* Begin Materials provided *
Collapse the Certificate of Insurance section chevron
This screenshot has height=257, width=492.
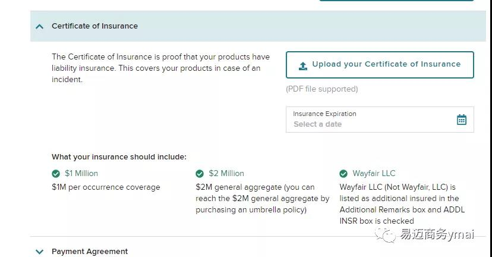(40, 27)
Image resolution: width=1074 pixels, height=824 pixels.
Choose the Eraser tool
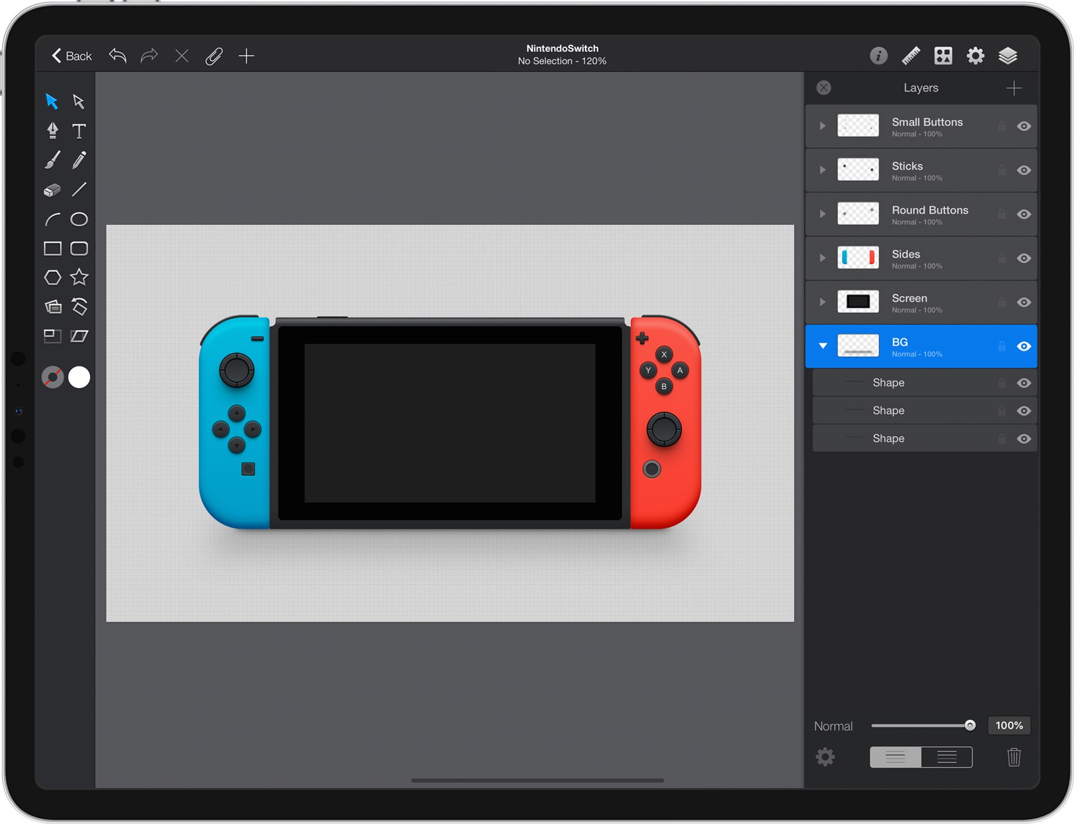click(52, 190)
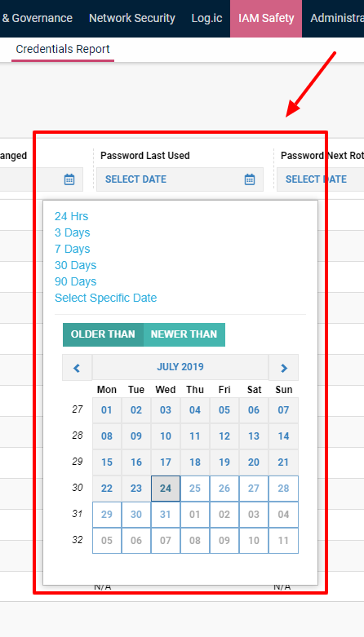Viewport: 364px width, 637px height.
Task: Click the JULY 2019 month header
Action: point(180,367)
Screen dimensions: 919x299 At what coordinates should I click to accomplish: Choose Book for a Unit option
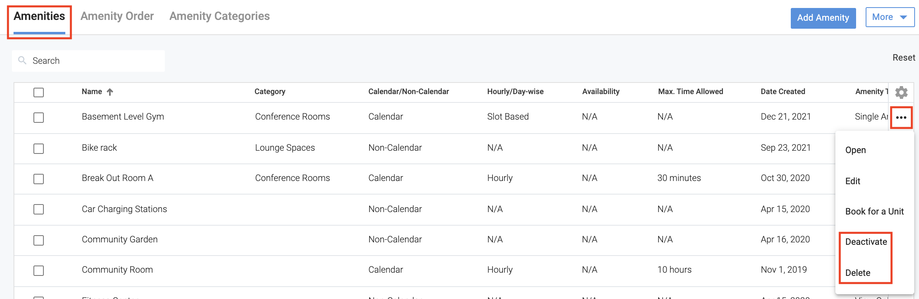[x=874, y=211]
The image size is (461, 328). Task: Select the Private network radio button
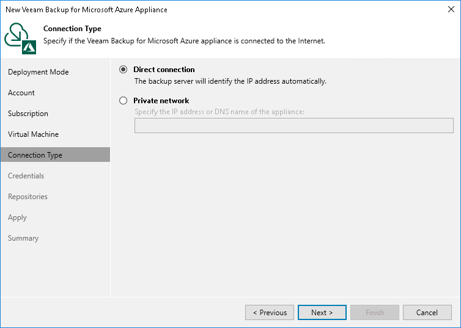point(124,101)
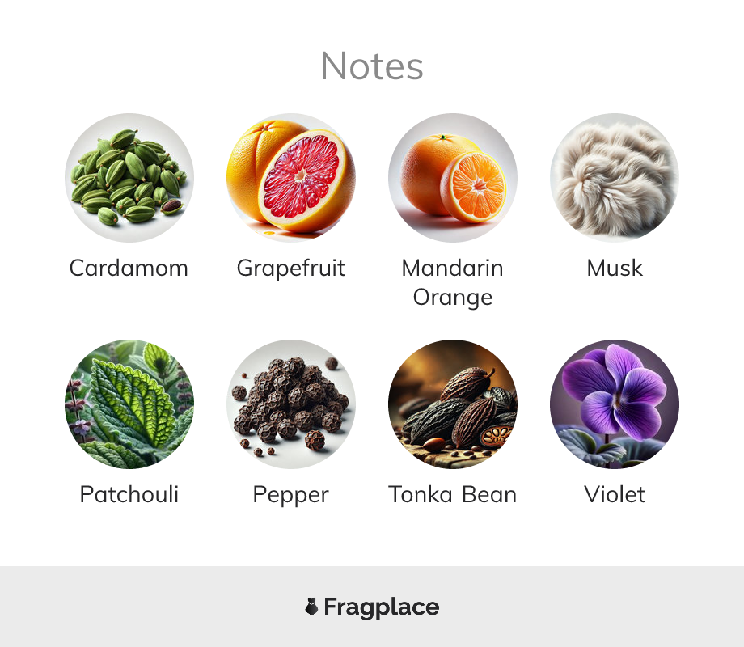The width and height of the screenshot is (744, 647).
Task: Select the Musk text label
Action: (x=615, y=268)
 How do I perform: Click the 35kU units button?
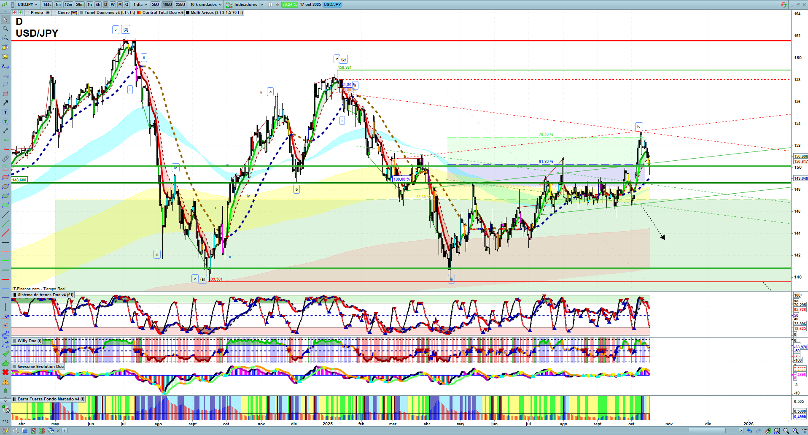click(180, 5)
* End Materials provided *
Reproduce every line of the entries above word for word, leaving out the pictures.

Answer for this exercise =
Collapse the Certificate of Insurance section chevron
This screenshot has height=257, width=492.
(40, 27)
Image resolution: width=1074 pixels, height=824 pixels.
Choose the Eraser tool
click(52, 190)
Viewport: 364px width, 637px height.
Task: Click the JULY 2019 month header
Action: point(180,367)
Screen dimensions: 919x299 At what coordinates should I click to accomplish: Choose Book for a Unit option
[x=874, y=211]
The image size is (461, 328). Task: Select the Private network radio button
point(124,101)
The width and height of the screenshot is (744, 647).
Task: Select the Musk text label
Action: (x=615, y=268)
 How do I perform: Click the 35kU units button?
click(180, 5)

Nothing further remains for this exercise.